▶ [The problem] Pictures stay out of the copy. Repeat exactly the lines from the first entry below through the line that contains "Task: Open the Rutnät grid size dropdown", and nothing beyond.

★ ★ ★ ★

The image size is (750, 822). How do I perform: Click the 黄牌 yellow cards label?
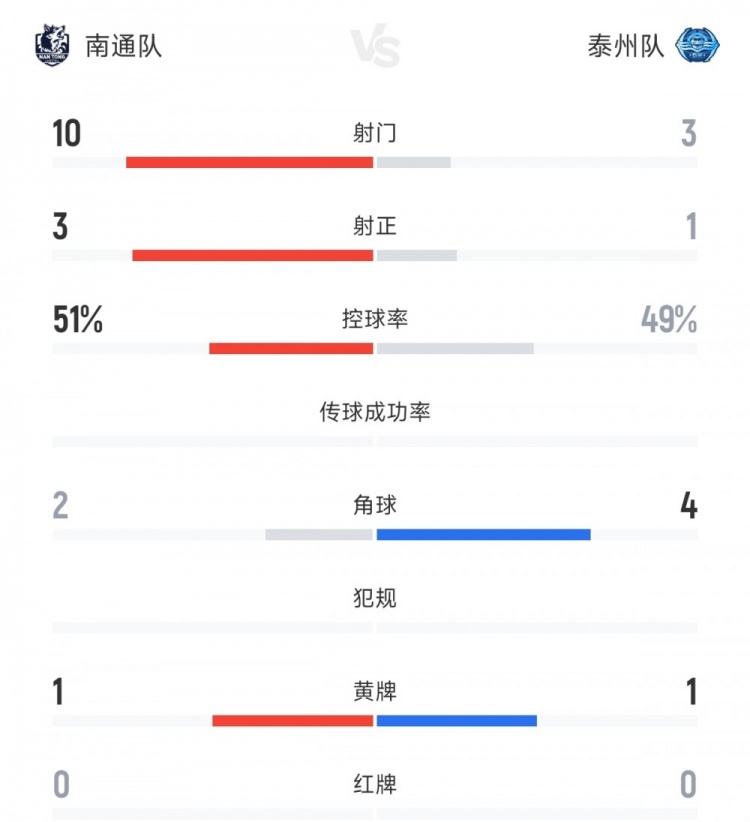(375, 691)
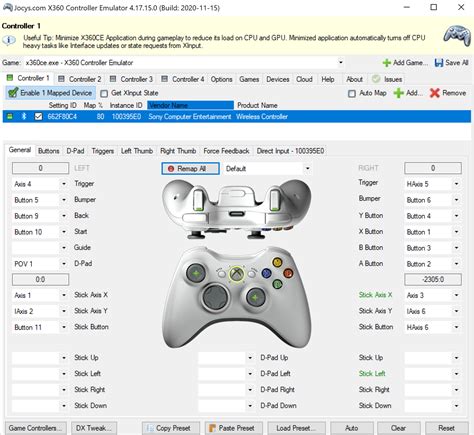Uncheck the Sony Wireless Controller row checkbox
The image size is (474, 435).
tap(38, 116)
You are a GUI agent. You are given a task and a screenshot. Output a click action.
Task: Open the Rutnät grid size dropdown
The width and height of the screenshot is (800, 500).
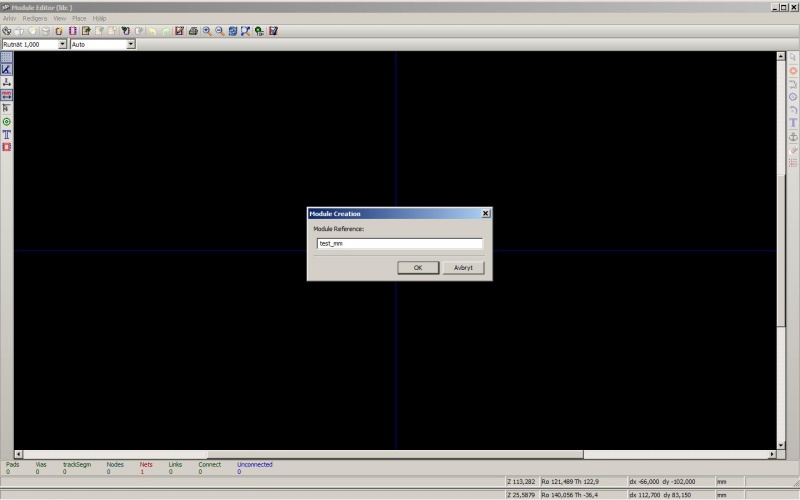(x=62, y=44)

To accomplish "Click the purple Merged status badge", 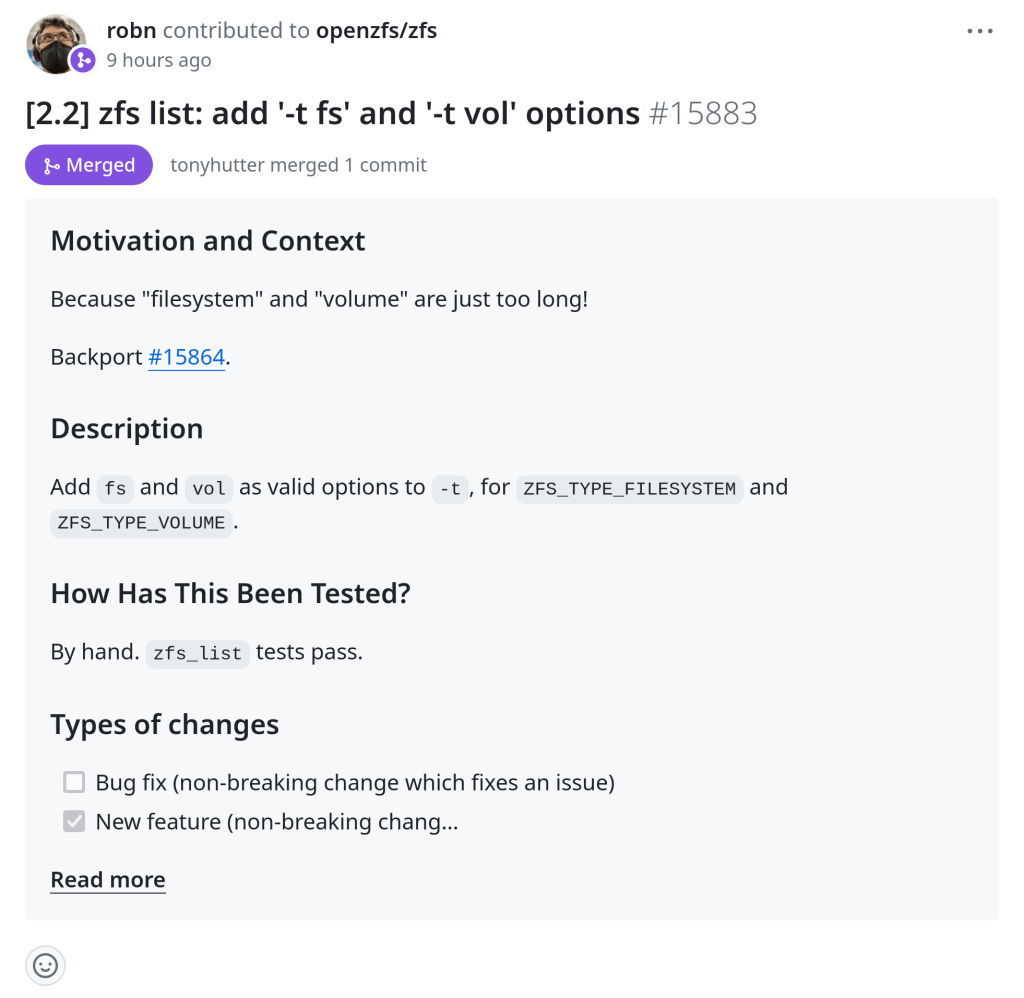I will pyautogui.click(x=89, y=165).
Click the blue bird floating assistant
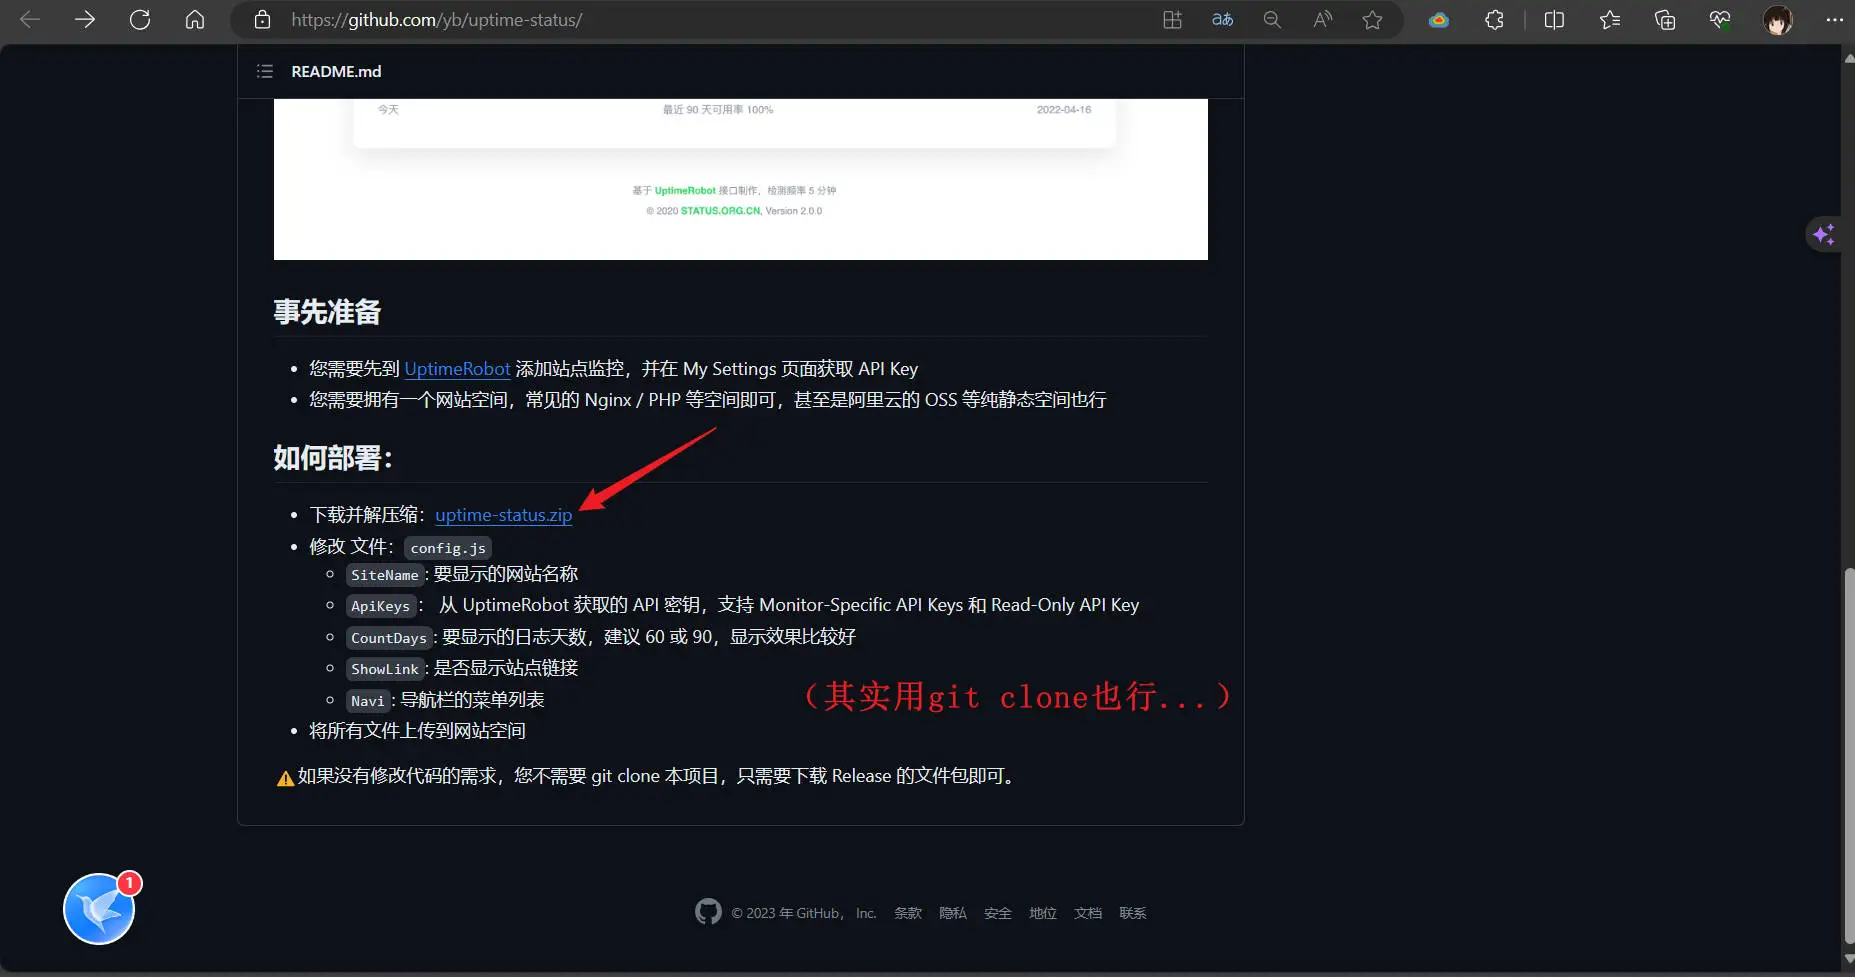 point(99,909)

★ ★ ★ ★

▶ [Exercise result]
The image size is (750, 822). How do I perform: Click the 黄牌 yellow cards label?
(375, 691)
Uncheck the Sony Wireless Controller row checkbox
The image size is (474, 435).
tap(38, 116)
You are a GUI agent. You are given a task and a screenshot. Output a click action.
Task: Open the Rutnät grid size dropdown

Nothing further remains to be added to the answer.